ほんとうにマニアックな人しか知らないとは思うが、遠野の昔話の語り部として有名だった鈴木サツさんは、僕の父親の姉、つまり、伯母さんにあたる人である。
200話以上の話を暗記していて、正確に話すことができた。
僕が高校生の頃、岩手へ遊びにいったときは、まだ伯母さんも若くて美容師で、そんな昔話ができるなんて、思いも寄らなかった。
60歳を過ぎた頃から、幼い頃に聞いた話を思い出して語りを始めたというから、それはすごい記憶力だ。
ふつうは、モノ忘れが始まる歳だからね。
1999年、鈴木サツ伯母さんが86歳で永眠したそのときの葬儀は県民葬であった。
遠野の、昔話による観光振興に大きな貢献をしたからだ。
いまも元気に語りをやっている正部家ミヤさんは、鈴木サツさんの妹、僕の父の妹にあたり、つまり、叔母さんである。

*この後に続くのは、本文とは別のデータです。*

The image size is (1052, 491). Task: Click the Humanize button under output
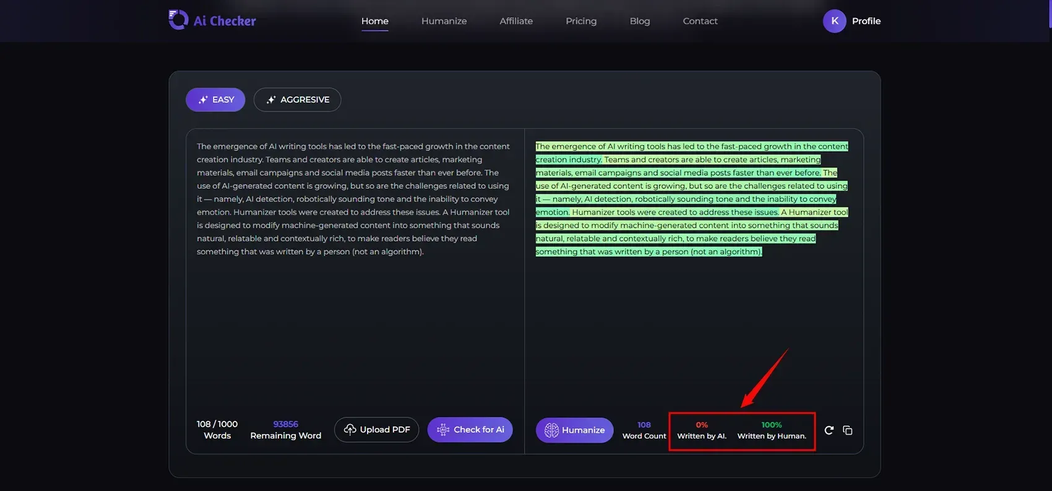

サツ伯母さんが昔話でいろいろ各地で講演をするようになり、忙しくなると、妹であるミヤさんに援軍を頼んだのだ。
さらにその妹である菊池ヤヨさん、亡くなった伯父さんの娘である菊池栄子さん、つまり僕のいとこも語りをするようになった。
遠野で昔話と言えば、菊池一族はちょっぴり有名なのだ。
僕の父は次男坊で東京に出てきたから、ふるさと遠野の親戚とは、ちょっと疎遠にはなっていた。
それでも父は、ふるさとの兄弟姉妹を愛していて、息子の僕はいつも自慢話を聞かされた。
僕は高校時代に、自分のルーツに興味を持ち、ひとりで遠野へ出かけた。
東京から、ひとりで遊びに来た甥っ子を大工の棟梁だった伯父や美容師の伯母たちは快く迎えてくれた。
その当時、昔話を子供たちに伝えた祖父も生きていた。
が、その言葉はまったく僕には理解不能であった。
伯父さん伯母さんが翻訳してくれなければ、まったく意味がわからない。
同じ日本なのに、こんなにも通じないとは、とカルチャーショックを覚えた。
鈴木サツさんの昔話も、だから、現代語にやや近いのだと思う。
方言はキツイけれど、でも、理解はできるから。あのお祖父さんが語った昔話なら、ぜったいに理解不能だ。
あぁ、遠野の長閑な山郷の風景が脳裏に浮かんできた。
また遠野へ、遊びに行きたいなぁ~。
コメント
いつもかげながら拝見させていただいております。
それは、可能ではないでしょうか?
ぼくはいつも頭で考えられることは可能だ。と思っています。実行する気力、体力、勇気、時の運。条件はいろいろありそうですが、可能に一票投じたいと思います。
それにしてもおもしろいです。菊池さんのような、他の人が考えもつかないようなことを実現させてしまうような人が、考えられることを可能かどうか‥な〜んて思うなんて。
遠野の語り部に間違えてコメントが書き込まれてしまったみたいです。
いつもかげながら拝見させていただいております。
それは、可能ではないでしょうか?
ぼくはいつも頭で考えられることは可能だ。と思っています。実行する気力、体力、勇気、時の運。条件はいろいろありそうですが、可能に一票投じたいと思います。
それにしてもおもしろいです。菊池さんのような、他の人が考えもつかないようなことを実現させてしまうような人が、考えられることを可能かどうか‥な〜んて思うなんて。
>ムコウガワさん
コメント、ありがとう。
僕の文章に勢いがなく、ちょっと最近、弱気になっています(笑)。
それにしても、コメントの書込みがうまく機能していないようですね。こちらのシステムの問題です。ちょっと、調べて修正しなければいけません。ご迷惑をおかけしてすいません。
鈴木サツ 懐かしくなり、検索しました。
もしかしたら、遠い親戚になるのかもしれませんね。
え、そうなんですか? どなたでしょう?
僕は鈴木サツさんの弟の息子。
つまり鈴木サツさんの甥にあたります。